* [Your task]: Return the run of lines below that opens with the line containing "Image resolution: width=257" and closes with the line containing "Task: View all 242 comments", keeping each one exact.

Stored records
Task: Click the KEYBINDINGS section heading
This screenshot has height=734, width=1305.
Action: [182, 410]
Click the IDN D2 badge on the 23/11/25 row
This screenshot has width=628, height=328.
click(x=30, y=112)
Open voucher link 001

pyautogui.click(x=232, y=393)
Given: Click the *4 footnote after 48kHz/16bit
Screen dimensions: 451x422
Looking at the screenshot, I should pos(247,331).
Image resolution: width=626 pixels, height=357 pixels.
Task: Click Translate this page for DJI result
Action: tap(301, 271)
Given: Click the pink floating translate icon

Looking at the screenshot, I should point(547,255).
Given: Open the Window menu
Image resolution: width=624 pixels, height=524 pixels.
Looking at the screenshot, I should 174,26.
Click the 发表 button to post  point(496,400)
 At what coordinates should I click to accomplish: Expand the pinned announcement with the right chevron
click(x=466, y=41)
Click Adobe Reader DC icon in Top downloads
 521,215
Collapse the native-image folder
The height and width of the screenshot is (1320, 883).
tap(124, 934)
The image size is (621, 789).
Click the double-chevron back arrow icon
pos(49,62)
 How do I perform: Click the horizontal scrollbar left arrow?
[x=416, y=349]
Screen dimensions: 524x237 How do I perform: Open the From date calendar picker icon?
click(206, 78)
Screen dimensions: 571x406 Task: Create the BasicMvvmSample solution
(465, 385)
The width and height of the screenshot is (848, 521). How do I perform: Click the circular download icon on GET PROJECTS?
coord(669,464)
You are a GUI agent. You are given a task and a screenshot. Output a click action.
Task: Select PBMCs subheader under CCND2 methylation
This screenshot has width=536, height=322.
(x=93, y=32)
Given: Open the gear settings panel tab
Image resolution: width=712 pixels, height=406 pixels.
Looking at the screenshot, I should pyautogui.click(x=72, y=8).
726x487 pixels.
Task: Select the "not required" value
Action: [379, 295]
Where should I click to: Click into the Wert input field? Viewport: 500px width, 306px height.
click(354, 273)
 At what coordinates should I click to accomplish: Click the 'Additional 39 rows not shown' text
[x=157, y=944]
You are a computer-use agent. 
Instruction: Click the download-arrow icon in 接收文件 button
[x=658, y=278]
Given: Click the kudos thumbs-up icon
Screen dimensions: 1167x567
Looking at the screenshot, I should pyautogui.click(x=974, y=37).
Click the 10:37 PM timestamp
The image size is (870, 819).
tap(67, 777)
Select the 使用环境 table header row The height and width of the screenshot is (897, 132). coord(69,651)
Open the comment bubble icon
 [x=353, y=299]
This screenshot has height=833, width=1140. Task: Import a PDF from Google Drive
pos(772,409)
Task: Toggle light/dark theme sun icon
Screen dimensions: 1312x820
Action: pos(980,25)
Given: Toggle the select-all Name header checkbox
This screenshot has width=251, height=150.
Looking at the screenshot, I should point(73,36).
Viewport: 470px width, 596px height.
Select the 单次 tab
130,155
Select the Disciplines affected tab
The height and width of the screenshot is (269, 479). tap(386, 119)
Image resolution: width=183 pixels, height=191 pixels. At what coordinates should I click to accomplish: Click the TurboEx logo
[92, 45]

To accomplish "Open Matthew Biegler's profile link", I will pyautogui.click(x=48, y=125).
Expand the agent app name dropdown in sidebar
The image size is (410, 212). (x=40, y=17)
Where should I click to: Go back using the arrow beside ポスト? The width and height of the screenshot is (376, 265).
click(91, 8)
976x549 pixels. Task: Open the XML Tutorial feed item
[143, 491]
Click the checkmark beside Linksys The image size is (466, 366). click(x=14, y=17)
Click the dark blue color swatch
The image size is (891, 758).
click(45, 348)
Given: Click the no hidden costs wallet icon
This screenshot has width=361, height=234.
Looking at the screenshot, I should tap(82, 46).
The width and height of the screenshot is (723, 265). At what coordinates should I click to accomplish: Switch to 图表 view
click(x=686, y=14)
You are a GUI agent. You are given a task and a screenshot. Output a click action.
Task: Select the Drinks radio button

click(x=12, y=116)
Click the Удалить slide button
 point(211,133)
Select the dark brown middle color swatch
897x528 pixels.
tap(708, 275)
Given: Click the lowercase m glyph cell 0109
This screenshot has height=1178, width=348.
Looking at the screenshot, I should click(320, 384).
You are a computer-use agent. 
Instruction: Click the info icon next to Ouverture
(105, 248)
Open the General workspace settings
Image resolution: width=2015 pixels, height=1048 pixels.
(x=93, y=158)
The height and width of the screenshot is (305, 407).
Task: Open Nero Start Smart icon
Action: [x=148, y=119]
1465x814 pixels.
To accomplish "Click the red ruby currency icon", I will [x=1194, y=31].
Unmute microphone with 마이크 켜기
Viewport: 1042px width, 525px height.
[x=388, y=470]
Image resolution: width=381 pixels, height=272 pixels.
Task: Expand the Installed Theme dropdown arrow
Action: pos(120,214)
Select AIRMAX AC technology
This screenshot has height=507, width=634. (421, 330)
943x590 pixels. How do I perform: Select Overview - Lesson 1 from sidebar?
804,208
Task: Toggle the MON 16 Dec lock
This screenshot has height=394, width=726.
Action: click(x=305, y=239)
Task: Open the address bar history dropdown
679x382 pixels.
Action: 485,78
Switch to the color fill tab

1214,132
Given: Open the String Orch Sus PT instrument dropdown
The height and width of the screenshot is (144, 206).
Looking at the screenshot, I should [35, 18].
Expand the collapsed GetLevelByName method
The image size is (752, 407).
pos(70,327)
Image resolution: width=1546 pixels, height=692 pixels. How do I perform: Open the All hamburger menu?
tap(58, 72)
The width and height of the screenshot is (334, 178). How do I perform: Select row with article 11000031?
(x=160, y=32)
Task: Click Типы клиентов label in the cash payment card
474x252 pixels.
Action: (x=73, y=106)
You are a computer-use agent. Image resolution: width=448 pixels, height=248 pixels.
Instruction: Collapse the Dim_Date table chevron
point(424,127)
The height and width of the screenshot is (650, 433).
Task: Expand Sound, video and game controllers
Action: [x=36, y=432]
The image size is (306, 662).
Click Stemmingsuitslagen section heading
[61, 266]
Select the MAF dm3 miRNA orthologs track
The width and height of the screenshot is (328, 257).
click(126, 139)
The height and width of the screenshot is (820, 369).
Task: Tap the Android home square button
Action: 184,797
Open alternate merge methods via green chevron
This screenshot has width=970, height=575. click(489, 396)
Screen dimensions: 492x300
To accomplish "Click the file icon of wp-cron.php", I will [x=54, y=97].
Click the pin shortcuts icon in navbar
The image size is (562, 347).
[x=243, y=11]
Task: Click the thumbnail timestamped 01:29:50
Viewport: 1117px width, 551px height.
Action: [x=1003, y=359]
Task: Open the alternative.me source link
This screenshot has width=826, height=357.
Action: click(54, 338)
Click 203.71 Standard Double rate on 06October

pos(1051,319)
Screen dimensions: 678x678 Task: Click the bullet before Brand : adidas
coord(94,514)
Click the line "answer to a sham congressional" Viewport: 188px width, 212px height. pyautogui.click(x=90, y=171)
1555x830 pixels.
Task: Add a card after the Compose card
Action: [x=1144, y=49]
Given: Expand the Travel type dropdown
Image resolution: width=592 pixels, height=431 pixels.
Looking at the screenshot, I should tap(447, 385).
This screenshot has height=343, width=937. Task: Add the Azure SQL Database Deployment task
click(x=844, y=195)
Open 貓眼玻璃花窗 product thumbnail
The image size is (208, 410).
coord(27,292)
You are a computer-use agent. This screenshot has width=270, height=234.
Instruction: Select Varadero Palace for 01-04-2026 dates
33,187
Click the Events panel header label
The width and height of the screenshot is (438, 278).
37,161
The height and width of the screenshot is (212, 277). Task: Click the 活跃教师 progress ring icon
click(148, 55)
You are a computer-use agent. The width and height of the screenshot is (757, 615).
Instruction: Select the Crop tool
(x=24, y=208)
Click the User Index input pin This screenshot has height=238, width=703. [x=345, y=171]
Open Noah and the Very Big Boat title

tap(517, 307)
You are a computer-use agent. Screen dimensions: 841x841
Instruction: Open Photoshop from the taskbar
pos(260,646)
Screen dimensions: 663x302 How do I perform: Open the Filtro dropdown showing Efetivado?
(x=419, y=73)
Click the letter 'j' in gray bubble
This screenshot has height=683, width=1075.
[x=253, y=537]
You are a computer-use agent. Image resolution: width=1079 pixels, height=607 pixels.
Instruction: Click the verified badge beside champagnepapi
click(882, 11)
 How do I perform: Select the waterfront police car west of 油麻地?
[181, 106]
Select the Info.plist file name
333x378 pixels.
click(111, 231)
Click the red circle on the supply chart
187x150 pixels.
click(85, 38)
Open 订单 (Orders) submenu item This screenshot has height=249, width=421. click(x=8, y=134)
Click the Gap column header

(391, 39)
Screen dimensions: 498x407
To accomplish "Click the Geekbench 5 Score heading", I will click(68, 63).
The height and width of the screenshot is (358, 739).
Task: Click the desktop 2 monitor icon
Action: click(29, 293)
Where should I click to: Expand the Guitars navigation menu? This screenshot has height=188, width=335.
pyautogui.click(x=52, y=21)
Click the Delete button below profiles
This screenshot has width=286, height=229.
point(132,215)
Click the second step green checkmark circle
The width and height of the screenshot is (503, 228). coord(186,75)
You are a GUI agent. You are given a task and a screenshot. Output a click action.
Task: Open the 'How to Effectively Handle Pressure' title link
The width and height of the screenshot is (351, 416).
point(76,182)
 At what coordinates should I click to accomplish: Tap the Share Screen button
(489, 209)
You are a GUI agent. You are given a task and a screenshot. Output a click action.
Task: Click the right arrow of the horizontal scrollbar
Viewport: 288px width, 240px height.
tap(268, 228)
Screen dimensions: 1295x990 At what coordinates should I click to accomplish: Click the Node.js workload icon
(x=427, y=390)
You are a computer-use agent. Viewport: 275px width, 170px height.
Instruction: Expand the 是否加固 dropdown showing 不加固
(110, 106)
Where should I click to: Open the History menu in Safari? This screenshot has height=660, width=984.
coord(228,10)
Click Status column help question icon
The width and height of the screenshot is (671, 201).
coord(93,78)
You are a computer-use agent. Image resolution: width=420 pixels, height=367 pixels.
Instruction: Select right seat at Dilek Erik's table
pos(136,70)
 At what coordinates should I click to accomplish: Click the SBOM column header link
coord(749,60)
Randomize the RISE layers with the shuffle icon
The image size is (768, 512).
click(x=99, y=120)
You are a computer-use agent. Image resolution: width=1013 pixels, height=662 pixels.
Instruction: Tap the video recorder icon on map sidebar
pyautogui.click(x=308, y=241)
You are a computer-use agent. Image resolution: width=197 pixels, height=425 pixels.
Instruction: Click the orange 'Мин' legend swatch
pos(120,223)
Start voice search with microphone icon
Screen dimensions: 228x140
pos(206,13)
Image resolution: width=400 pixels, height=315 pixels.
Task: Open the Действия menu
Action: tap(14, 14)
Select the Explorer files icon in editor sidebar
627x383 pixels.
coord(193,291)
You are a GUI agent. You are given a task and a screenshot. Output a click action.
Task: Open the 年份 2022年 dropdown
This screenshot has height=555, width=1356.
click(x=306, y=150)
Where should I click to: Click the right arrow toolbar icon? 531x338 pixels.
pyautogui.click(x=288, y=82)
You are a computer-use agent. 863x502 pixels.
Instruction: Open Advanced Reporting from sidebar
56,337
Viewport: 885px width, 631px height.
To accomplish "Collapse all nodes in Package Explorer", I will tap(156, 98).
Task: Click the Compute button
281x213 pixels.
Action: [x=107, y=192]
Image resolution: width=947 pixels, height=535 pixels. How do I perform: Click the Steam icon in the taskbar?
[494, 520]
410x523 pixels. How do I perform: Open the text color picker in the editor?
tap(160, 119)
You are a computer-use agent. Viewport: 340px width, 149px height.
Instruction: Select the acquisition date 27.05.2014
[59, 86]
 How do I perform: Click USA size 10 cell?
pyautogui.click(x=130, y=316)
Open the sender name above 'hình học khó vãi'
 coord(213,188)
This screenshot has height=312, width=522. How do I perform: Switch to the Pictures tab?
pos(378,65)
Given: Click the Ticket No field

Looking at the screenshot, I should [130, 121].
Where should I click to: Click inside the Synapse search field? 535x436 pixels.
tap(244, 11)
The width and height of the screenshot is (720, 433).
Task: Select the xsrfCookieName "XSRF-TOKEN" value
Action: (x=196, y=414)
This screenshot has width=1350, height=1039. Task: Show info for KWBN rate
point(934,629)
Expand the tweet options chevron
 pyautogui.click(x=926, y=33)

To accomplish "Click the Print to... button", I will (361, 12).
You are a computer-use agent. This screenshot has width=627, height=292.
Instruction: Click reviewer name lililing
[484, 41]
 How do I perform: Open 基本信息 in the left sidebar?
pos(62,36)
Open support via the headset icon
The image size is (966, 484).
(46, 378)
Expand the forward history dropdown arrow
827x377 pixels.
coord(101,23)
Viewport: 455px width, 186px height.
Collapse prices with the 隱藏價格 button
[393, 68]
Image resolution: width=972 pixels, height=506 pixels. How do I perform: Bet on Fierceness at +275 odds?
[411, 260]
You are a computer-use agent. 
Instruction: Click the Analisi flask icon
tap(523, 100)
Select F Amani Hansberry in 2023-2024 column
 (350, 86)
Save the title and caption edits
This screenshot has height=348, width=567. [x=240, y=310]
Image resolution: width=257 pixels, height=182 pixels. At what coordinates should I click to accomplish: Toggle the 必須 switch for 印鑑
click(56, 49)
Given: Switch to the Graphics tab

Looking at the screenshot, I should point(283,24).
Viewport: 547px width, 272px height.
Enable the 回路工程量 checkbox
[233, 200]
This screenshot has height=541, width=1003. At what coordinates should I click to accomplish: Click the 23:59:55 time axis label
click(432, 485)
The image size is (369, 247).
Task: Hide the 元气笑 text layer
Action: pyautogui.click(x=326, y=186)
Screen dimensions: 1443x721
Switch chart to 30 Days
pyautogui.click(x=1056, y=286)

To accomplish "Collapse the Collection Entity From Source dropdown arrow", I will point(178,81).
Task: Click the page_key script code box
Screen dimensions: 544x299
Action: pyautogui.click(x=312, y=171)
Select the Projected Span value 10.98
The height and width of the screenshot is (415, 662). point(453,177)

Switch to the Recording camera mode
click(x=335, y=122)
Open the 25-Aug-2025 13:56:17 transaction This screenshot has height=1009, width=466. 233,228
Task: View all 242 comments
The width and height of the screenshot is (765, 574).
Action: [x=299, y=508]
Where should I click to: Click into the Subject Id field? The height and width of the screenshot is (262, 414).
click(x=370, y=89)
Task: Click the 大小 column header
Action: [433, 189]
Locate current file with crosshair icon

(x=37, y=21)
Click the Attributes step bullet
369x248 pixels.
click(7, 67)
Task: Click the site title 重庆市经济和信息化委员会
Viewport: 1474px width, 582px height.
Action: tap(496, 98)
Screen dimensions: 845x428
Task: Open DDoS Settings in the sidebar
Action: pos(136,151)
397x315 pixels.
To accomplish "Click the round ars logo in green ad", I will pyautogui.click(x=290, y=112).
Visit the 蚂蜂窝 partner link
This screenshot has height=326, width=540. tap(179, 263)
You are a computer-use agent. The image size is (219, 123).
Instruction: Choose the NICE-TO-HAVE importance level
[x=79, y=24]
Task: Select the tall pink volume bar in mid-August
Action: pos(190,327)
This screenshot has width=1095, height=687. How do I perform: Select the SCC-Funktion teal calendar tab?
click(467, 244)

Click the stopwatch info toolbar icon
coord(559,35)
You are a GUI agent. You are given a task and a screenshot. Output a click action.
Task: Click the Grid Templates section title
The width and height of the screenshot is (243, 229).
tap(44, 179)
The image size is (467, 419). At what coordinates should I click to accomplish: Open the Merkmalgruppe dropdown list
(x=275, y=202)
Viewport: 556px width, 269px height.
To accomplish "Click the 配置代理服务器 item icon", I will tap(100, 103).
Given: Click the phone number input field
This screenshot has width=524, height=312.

* [Exercise output]:
Image resolution: width=257 pixels, height=182 pixels. At what coordinates should I click to accomplish: Toggle the 必須 switch for 印鑑
click(56, 49)
Given: Switch to the Graphics tab

Looking at the screenshot, I should point(283,24).
Viewport: 547px width, 272px height.
Enable the 回路工程量 checkbox
[233, 200]
This screenshot has height=541, width=1003. At what coordinates should I click to accomplish: Click the 23:59:55 time axis label
click(432, 485)
The image size is (369, 247).
Task: Hide the 元气笑 text layer
Action: pyautogui.click(x=326, y=186)
Screen dimensions: 1443x721
Switch chart to 30 Days
pyautogui.click(x=1056, y=286)

To accomplish "Collapse the Collection Entity From Source dropdown arrow", I will point(178,81).
Task: Click the page_key script code box
Screen dimensions: 544x299
Action: pyautogui.click(x=312, y=171)
Select the Projected Span value 10.98
The height and width of the screenshot is (415, 662). point(453,177)

Switch to the Recording camera mode
click(x=335, y=122)
Open the 25-Aug-2025 13:56:17 transaction This screenshot has height=1009, width=466. 233,228
Task: View all 242 comments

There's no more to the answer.